242 changes: 242 additions & 0 deletions enhancements/machine-api/external-remediations.md
Original file line number Diff line number Diff line change
@@ -0,0 +1,242 @@
---
title: external-remediations
authors:
- @slintes
reviewers:
- @beekhof
- @n1r1
approvers:
- @JoelSpeed
- @michaelgugino
- @enxebre
creation-date: 2020-11-29
last-updated: 2020-11-29
status: implementable
see-also:
- https://github.com/kubernetes-sigs/cluster-api/blob/master/docs/proposals/20191030-machine-health-checking.md
- https://github.com/kubernetes-sigs/cluster-api/pull/3606
---

# External remediations

## Release Signoff Checklist

- [ ] Enhancement is `implementable`
- [ ] Design details are appropriately documented from clear requirements
- [ ] Test plan is defined
- [ ] Graduation criteria for dev preview, tech preview, GA
- [ ] User-facing documentation is created in [openshift-docs](https://github.com/openshift/openshift-docs/)

## Summary

By using `MachineHealthChecks` a cluster admin can configure automatic remediation of unhealthy machines and nodes.
The machine healthcheck controller's remediation strategy is deleting the machine, and letting the cloud provider
create a new one. This isn't the best remediation strategy in all environments.

There is already a mechanism to provide an alternative, external remediation strategy, by adding an annotation to the
`MachineHealthCheck` and then to `Machine`s. However, this is isn't very maintainable and diverges from upstream.
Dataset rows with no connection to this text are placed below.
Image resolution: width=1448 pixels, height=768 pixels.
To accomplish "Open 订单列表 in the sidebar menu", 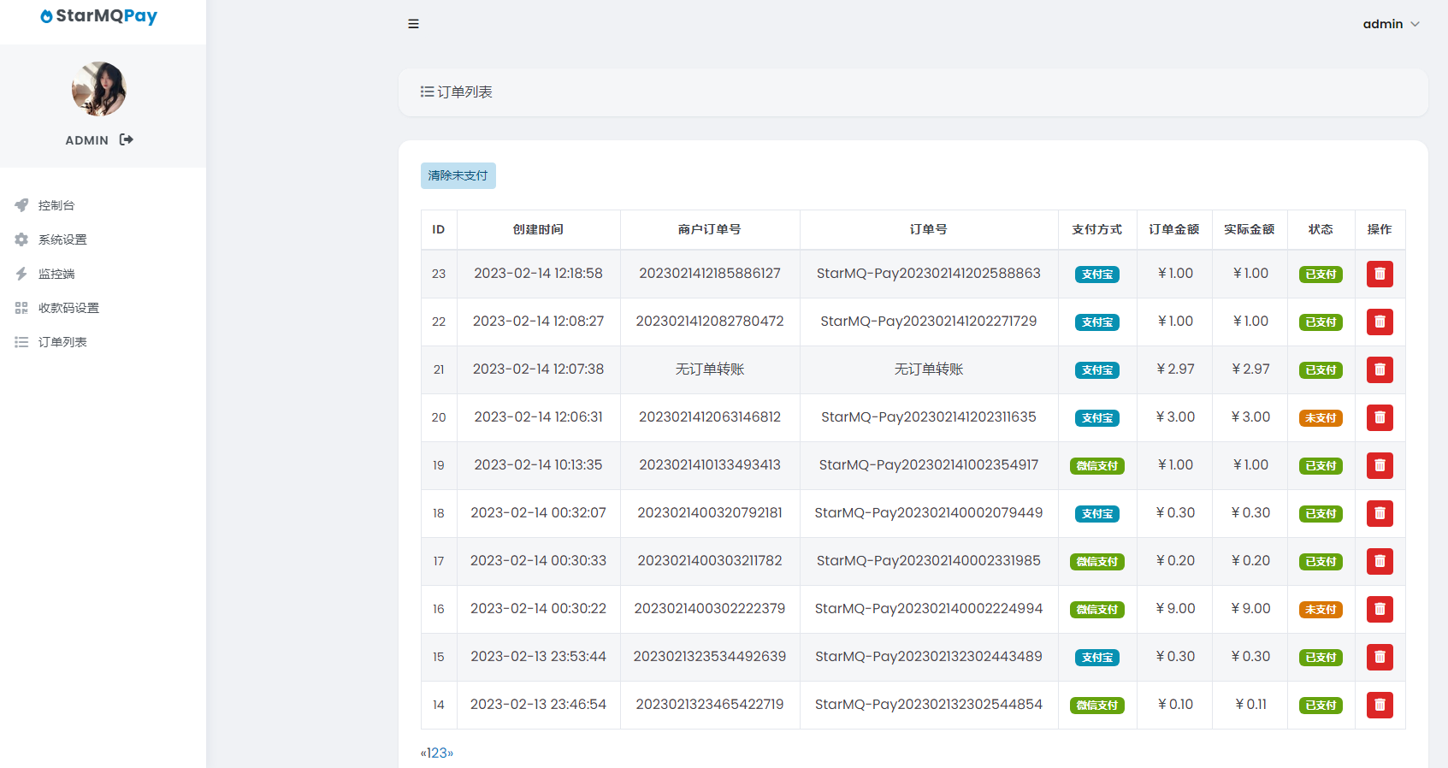I will pyautogui.click(x=62, y=342).
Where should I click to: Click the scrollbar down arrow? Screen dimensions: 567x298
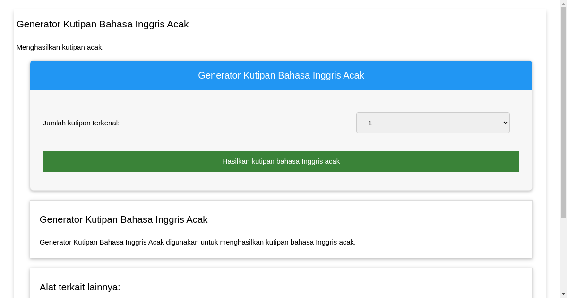click(x=563, y=294)
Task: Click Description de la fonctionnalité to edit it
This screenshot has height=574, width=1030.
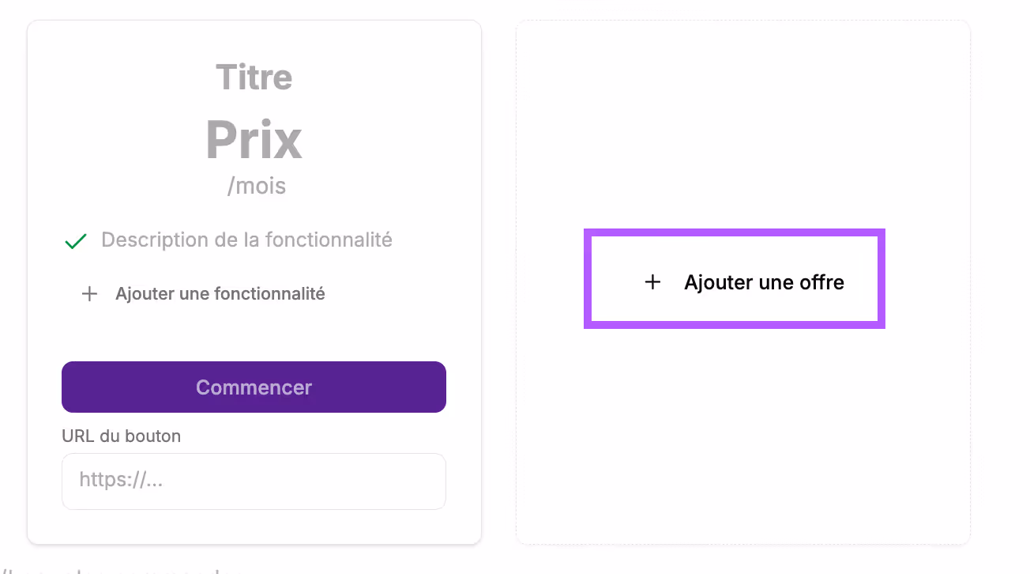Action: [x=246, y=240]
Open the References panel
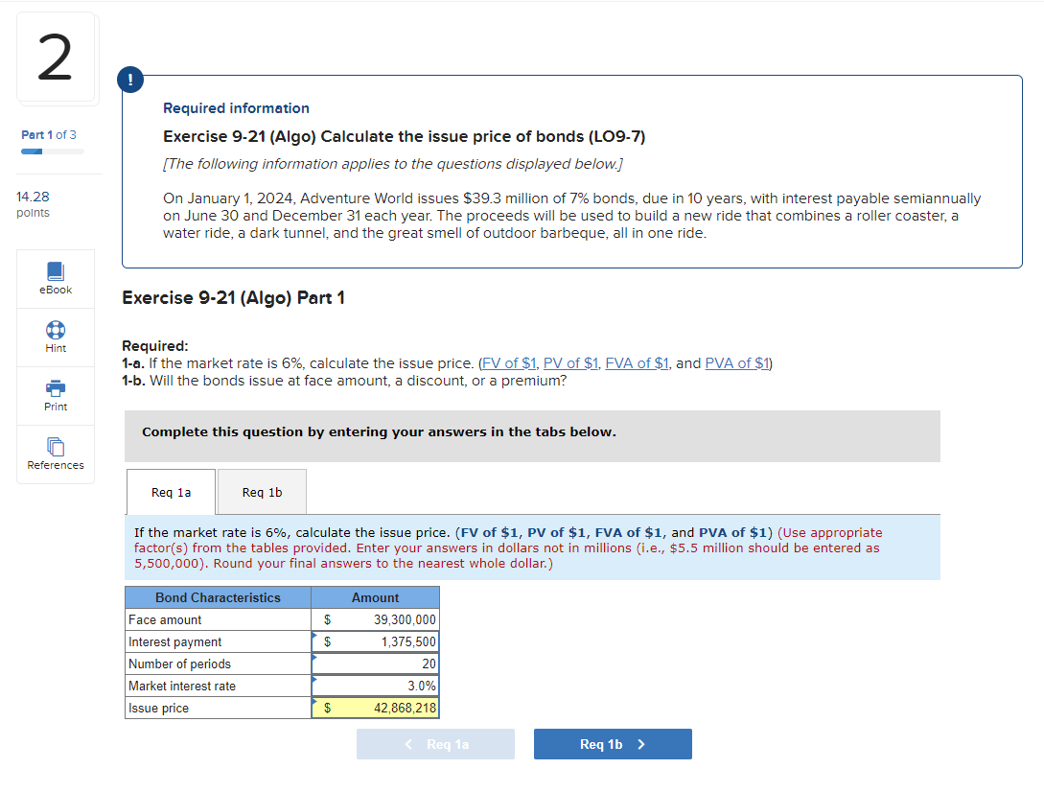 [x=55, y=450]
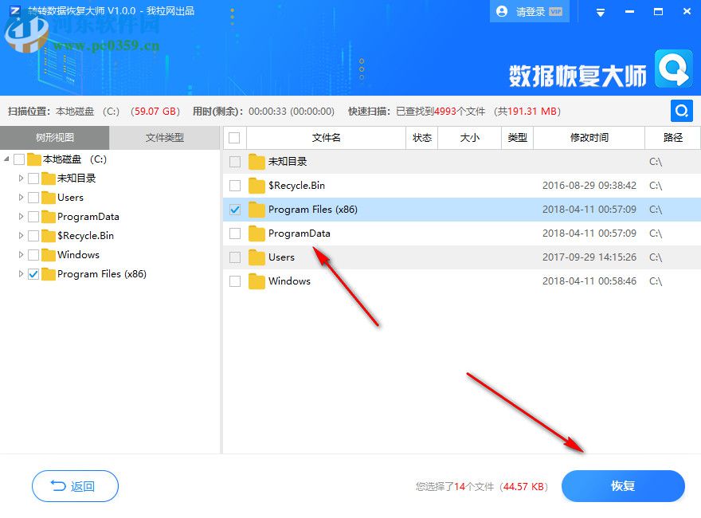The width and height of the screenshot is (701, 518).
Task: Open the user login icon in title bar
Action: tap(501, 11)
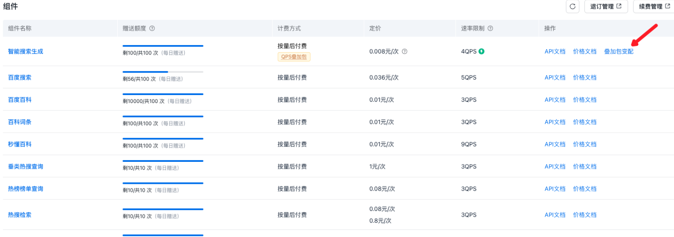674x237 pixels.
Task: Click the help icon beside 赠送额度
Action: pyautogui.click(x=152, y=28)
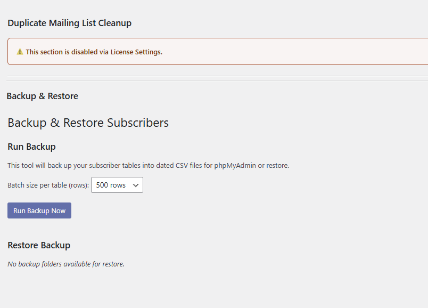
Task: Click the '500 rows' value text
Action: click(x=110, y=185)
With this enhancement we propose a better, future-proof mechanism, that aligns us with the mechanism implemented upstream.
This proposal is a backport of parts of the upstream machine healthcheck proposal [0], which
also is already implemented [1].

- [0] [upstream machine healthcheck proposal](https://github.com/kubernetes-sigs/cluster-api/blob/master/docs/proposals/20191030-machine-health-checking.md)
- [1] [upstream machine healthcheck implementation](https://github.com/kubernetes-sigs/cluster-api/pull/3606)

## Motivation

- Environments consisting of hardware based clusters are significantly slower to (re)provision unhealthy machines,
so they have a need for a remediation flow that includes at least one attempt at power-cycling unhealthy nodes.
- Other environments and vendors also have specific remediation requirements, so there is a need to provide a generic
mechanism for implementing custom remediation logic.

### Goals

- Create the ability to define customized remediation flows outside of the Machine Health Check and Machine API
Operator codebase.
- Migrate the existing external remediation mechanism to the new one.
- Ensure that at most one external mechanism will attempt to recover the node.

### Non-Goals

TBD

## Proposal

We propose modifying the MachineHealthCheck CRD to add a new field, `externalRemediationTemplate`, an ObjectReference to
a provider-specific remediation template CR.

### User Stories

#### Story 1

As an admin of a hardware based cluster, I would like unhealthy nodes to be power-cycled, so that I can recover
from transient errors faster and begin application recovery sooner.

#### Story 2

As an admin of a hardware based cluster, I would like unhealthy nodes to be power-cycled, so that I can detect
non-transient issues faster.
If automatic power-cycles don't resolve the issue it helps the admin to rule out transient issues like software bugs, etc.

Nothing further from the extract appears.